Hannibal Buress on Jimmy Carter
3. Mitch Hedberg smokes fake weed with Peter Frampton
The faces of celebrities are so ubiquitous that someone could be forgiven for vaguely recognizing a famous person without immediately placing him. That’s embarrassing for both, but mostly for the famous person, who must then justify why he deserves to be recognized in the first place. When Mitch Hedberg met rocker Peter Frampton on the set of a TV show—where they smoked fake pot together—he figured out the perfectly absurd solution to this very situation, specifically tailoring his conversation to make Frampton feel included without tipping his hand that he didn’t know much about the musician other than that the name was something he should know. It took some mental gymnastics, but Hedberg was limber enough to hop over even this towering pommel horse.

* **PARTS OF THE EXERCISE**:
- 1) In the passage about Mitch Hedberg, substitute "fake marijuana" for "fake pot" in the stretch that begins at "Hannibal Buress on" and stops after "towering pommel horse.".
- 2) Condense the paragraph of the passage about Mitch Hedberg that opens with "The faces of celebrities" into a shorter version that keeps its main facts.
- 3) Name every person mentioned by name in the passage about Mitch Hedberg.

* **DATA**:
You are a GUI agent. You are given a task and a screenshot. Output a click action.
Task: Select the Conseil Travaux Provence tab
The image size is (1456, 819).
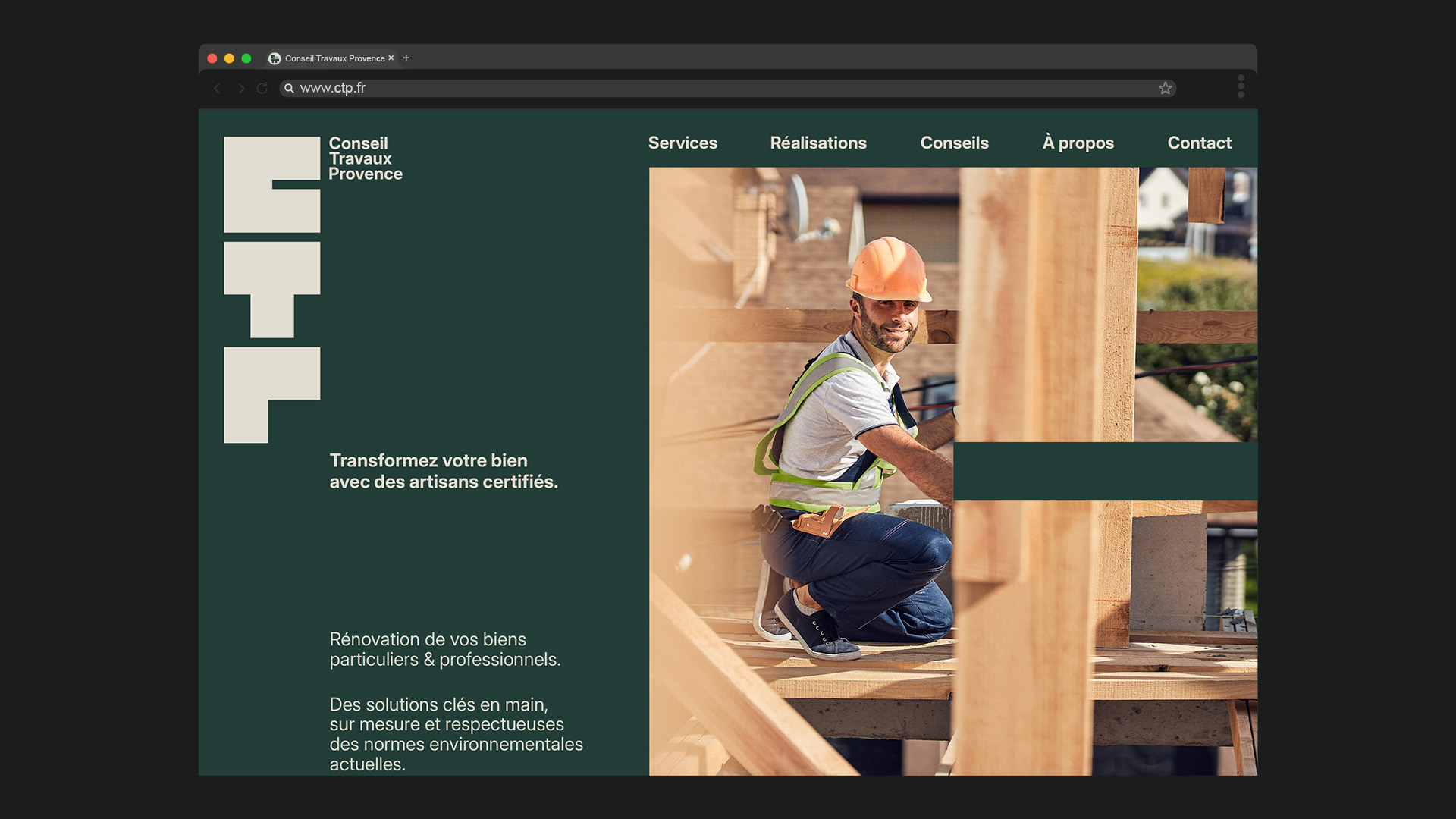[334, 58]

* **THE ANSWERS**:
- 1)
Hannibal Buress on Jimmy Carter
3. Mitch Hedberg smokes fake weed with Peter Frampton
The faces of celebrities are so ubiquitous that someone could be forgiven for vaguely recognizing a famous person without immediately placing him. That’s embarrassing for both, but mostly for the famous person, who must then justify why he deserves to be recognized in the first place. When Mitch Hedberg met rocker Peter Frampton on the set of a TV show—where they smoked fake marijuana together—he figured out the perfectly absurd solution to this very situation, specifically tailoring his conversation to make Frampton feel included without tipping his hand that he didn’t know much about the musician other than that the name was something he should know. It took some mental gymnastics, but Hedberg was limber enough to hop over even this towering pommel horse.

- 2) Celebrities are seen so widely that a person may vaguely recognize one without placing him. This is embarrassing mostly for the celebrity, who must then justify why he deserves recognition. When Mitch Hedberg met Peter Frampton on a TV set, where they smoked fake pot together, he found an absurd solution. He tailored his conversation to make Frampton feel included without revealing that he knew little about him beyond the sense that the name should be familiar. It took mental gymnastics, but Hedberg managed it.

- 3)
Hannibal Buress
Jimmy Carter
Mitch Hedberg
Peter Frampton